# PROBLEM DESCRIPTION
Copy down every line of the data that follows exactly. Omit the pictures.

Stored records:
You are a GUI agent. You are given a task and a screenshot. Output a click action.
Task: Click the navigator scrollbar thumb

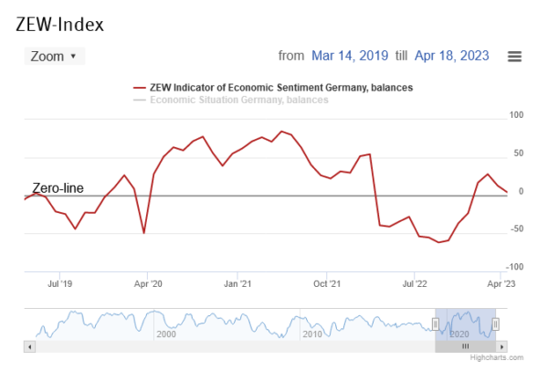[x=465, y=347]
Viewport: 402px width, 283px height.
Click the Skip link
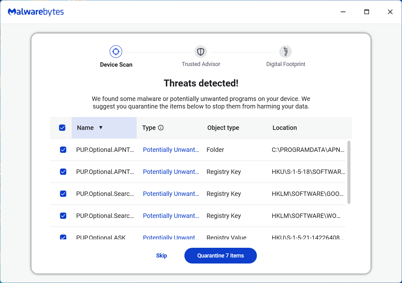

# TASK ANSWER
You are a GUI agent. You are given a task and a screenshot. Output a click action.
Task: Click the navigator scrollbar thumb

[x=465, y=347]
Viewport: 402px width, 283px height.
Click the Skip link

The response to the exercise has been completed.